Os deploráveis episódios recentes protagonizados pelo crime organizado em São Paulo serviram para mostrar a reiteração de erros antigos tanto na percepção dos problemas quanto nas soluções apresentadas para a segurança pública. Observa-se que os governantes não conhecem a distinção entre crime organizado e crime de massa, ou preferem responsabilizar o crime organizado como único causador da ausência da paz pública. Tratam, assim, como verdade absoluta a suposição de que o PCC seria o inimigo número um no combate ao crime, imputando ao grupo todos os delitos praticados naquela fatídica ocasião. Outra vez o Estado aproveita-se do mito do crime organizado para disfarçar seu descaso com o planejamento da atividade policial e o constante desrespeito à lei no campo da execução penal.


Com a artimanha de jogar o foco no PCC, quer-se oferecer à população o culpado pelos males que sofre o grande centro urbano a partir de uma lógica cujo objetivo, distante da realidade, se volta a encontrar no poder da organização criminosa a causa artificial para tantos crimes de furto, roubo, extorsão mediante sequestro e homicídio, que são crimes de massa, vale esclarecer. Desse modo, com a indicação do crime organizado como responsável pelos nossos medos, repete-se a mesmíssima fórmula: o Legislativo elabora projetos com aumento de penas, diminuição de direitos no processo penal e maiores restrições aos presos. O Executivo, por sua vez, libera os policiais para a vingança, autorizando, de forma tácita, as investigações ilegais e os julgamentos de rua, nos quais a pena capital se aplica sob argumento de que teria havido reação do "suspeito".

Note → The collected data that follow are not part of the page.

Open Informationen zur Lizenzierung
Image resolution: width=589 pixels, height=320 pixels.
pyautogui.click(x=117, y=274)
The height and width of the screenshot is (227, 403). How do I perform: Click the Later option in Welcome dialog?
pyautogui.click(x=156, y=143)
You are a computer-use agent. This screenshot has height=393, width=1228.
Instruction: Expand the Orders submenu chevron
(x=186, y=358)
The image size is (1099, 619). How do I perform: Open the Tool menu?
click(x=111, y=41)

O Judiciário sente-se o guardião da sociedade e passa a decidir contra os réus, em desconformidade com a lei e com o conteúdo dos processos-crime, como se tal exacerbação punitiva trouxesse justiça. Nessa euforia, a imprensa mescla a indignação quanto aos crimes com o enaltecimento de determinados criminosos, colaborando com a tática estatal de enxergar no poder da organização criminosa a fonte de toda a insegurança pública. Sem subestimar o PCC, faz-se necessário obter-se mais dados concretos antes de superdimensioná-Io. Ninguém pode aceitar esse jogo de empurra dos governos, por meio do qual se quer ocultar a manifesta negligência com o sistema penal.

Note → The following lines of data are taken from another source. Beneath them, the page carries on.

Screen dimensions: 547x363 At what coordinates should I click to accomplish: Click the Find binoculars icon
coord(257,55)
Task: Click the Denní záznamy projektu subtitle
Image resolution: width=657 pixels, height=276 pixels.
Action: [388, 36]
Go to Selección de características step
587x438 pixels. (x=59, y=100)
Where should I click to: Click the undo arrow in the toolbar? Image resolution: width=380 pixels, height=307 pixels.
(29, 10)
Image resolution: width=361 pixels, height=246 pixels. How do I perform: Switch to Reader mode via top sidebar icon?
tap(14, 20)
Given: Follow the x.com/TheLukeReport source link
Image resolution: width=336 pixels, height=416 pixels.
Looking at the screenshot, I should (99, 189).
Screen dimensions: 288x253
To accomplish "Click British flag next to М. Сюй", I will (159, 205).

Ao abandonar as polícias, no tocante a investimentos e à profissionalização do policial, dever-se-ia ter imaginado que delegacias de polícia sem computador não cruzariam informações a respeito de pessoas investigadas.

Ainda, ao encarar as prisões como porões esquecidos, era possível prever que alguém poderia vir a ofertar aos presos e respectivas famílias algum alento em troca de dinheiro e benevolências. Deixar de lado a noção de política criminal em favor de estratégias populistas de discurso, desconsiderando a necessidade de coordenação entre governo federal, estados e municípios, é um grande equívoco, inconfessado por nossos representantes. Enquanto segurança pública for assunto de palanque, onde o orador só consegue expor as falhas dos outros, sem assumir frente à população determinada estratégia, teremos de engolir mentiras em lugar de discutir fatos objetivos e soluções. Os inéditos e deploráveis episódios recentes ocorridos em São Paulo, tumultuando o ritmo da cidade e trazendo medo à população, poderiam ser exorcizados de tantos mitos e ser tratados como ponto de partida para reflexão séria quanto à política criminal, questão de interesse nacional. kicker: O Estado serve-se do mito para encobrir seu descaso com a atividade policial e o desrespeito à lei quanto à execução penal.